Prediabetes is a condition that usually occurs before type 2 diabetes. In this condition, the blood sugar levels are higher than normal. However they are not high enough to be diagnosed as diabetes. There are certain lifestyle changes that one can opt for in order to prevent type 2 diabetes.
The general symptoms of type 1 and type 2 diabetes are as follows:
- Increased thirst
- Frequent urination
- Weight loss
- Blurry vision
- Frequent infections
- Increased hunger
- Sores that heal very slowly or not at all
Type 1 diabetes symptoms
The symptoms of type 1 diabetes can develop over a few weeks or months and can also occur suddenly. They also tend to be severe. In addition to the symptoms listed above, type 1 diabetes symptoms can include upset stomach and vomiting.
Type 2 diabetes symptoms
The symptoms of type 2 diabetes develop gradually over a long period of time. Due to this, a type 2 diabetic may not experience any symptoms at all. The symptoms can also go unnoticed because they are usually not that severe.
Gestational diabetes is usually not accompanied by any symptoms. Rarely, some women may experience increased thirst and frequent urination. Since most women do not experience any symptoms, doctors test the blood glucose levels between 24th to 28th weeks of pregnancy.
Diabetes has no cure but it can be managed by controlling the blood sugar levels through diet modifications, monitoring blood sugar levels regularly, physical activity, insulin and other medications.
Type 1 diabetes treatment
Since insulin is not produced in sufficient amounts or not at all in type 1 diabetics, the mainstay of treatment of type 1 diabetes is insulin. Insulin is available in the form of injections, pumps and insulin pens. There are different types of insulin depending on their onset and how long their effectiveness lasts.
- Rapid-acting insulin
- Short-acting insulin
- Intermediate-acting insulin
- Long-acting insulin
Your doctor can prescribe you a combination of these depending on various factors such as your age, blood sugar levels, physical activity and your diet. Sometimes, type 2 diabetics also require insulin as a part of their treatment.
Type 2 diabetes treatment
Type 2 diabetes can be managed by making changes to the diet and opting for healthy lifestyle choices such as introducing cardio in your daily routine.
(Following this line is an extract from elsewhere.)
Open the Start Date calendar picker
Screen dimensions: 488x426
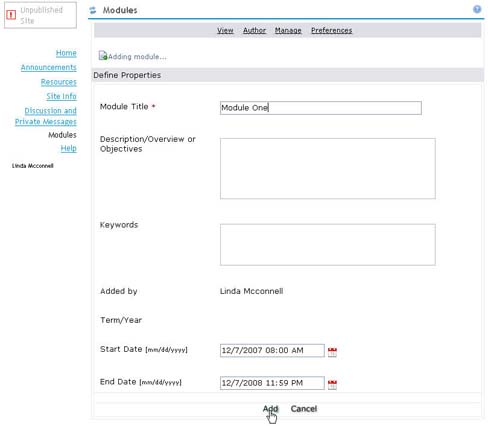pyautogui.click(x=332, y=352)
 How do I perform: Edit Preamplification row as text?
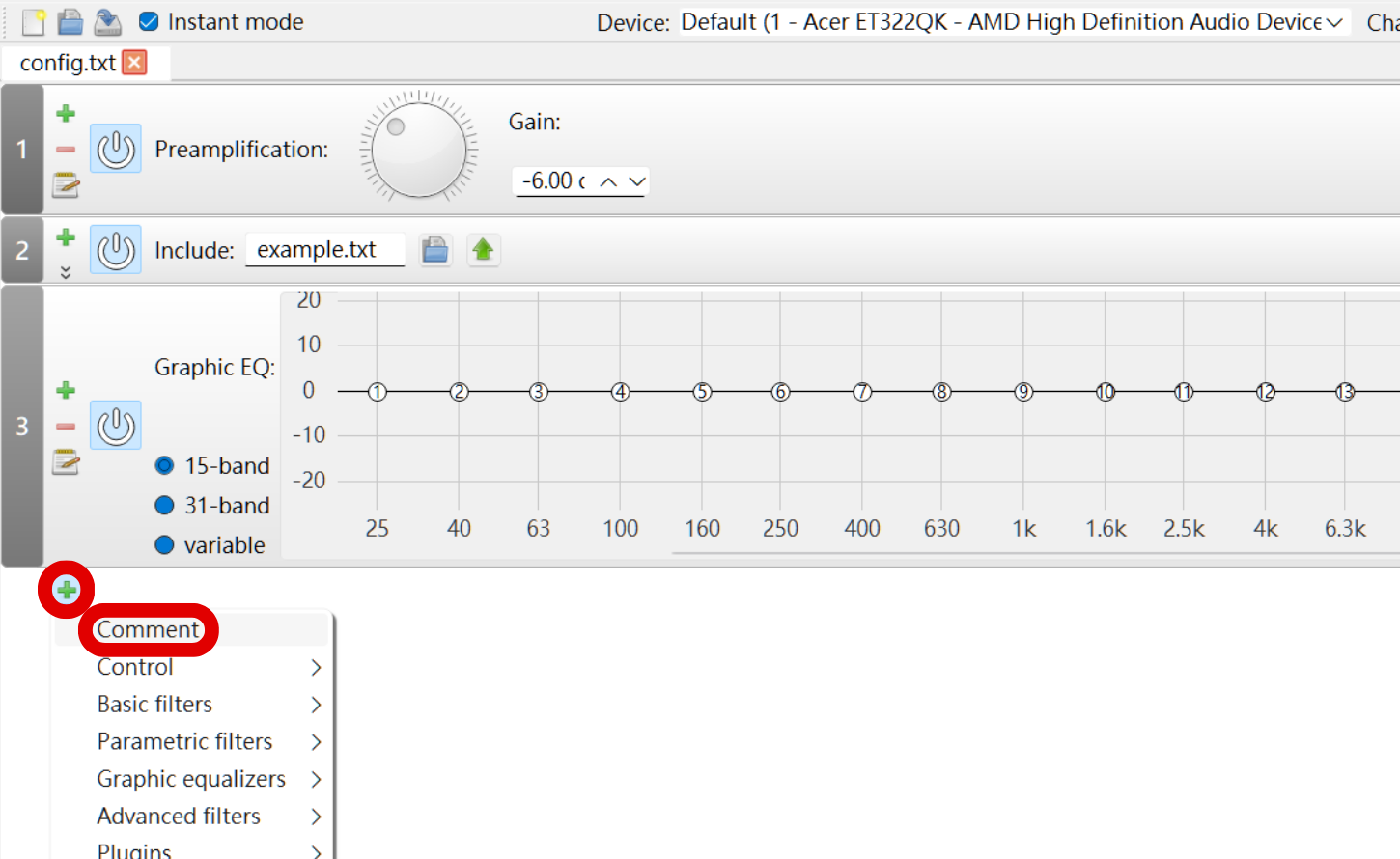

Type 2 diabetics should cut down on carbohydrates and saturated fats. You should eat more fruits, vegetables and lean protein such as chicken.
Doctors can prescribe oral medication to type 2 diabetics. Sometimes insulin may also be required if oral medication alone is not enough. The following oral medications have different mechanisms of action but they all help lower blood sugar levels in one way or the other.
- Metformin (Glucophage)
- Alpha-glucosidase inhibitors
- DPP-4 inhibitors
- Glucagon-like peptides
- SGLT2 inhibitors
The management of gestational diabetes is to check the blood sugar levels regularly and keep them in control through diet and physical activity. If the lifestyle changes do not seem to be working or if the blood sugar levels are too high, then insulin might be required to avoid further complications.
The bottom line
Diabetes is a chronic metabolic disorder leading to high blood sugar levels. There are different types of diabetes depending on the cause but they all have raised blood sugar levels in common. Uncontrolled long standing cases of raised blood sugar levels can lead to a bunch of complications. Currently, there is no cure for diabetes but it can be managed by opting for a healthier lifestyle, diet modifications, insulin and oral medications.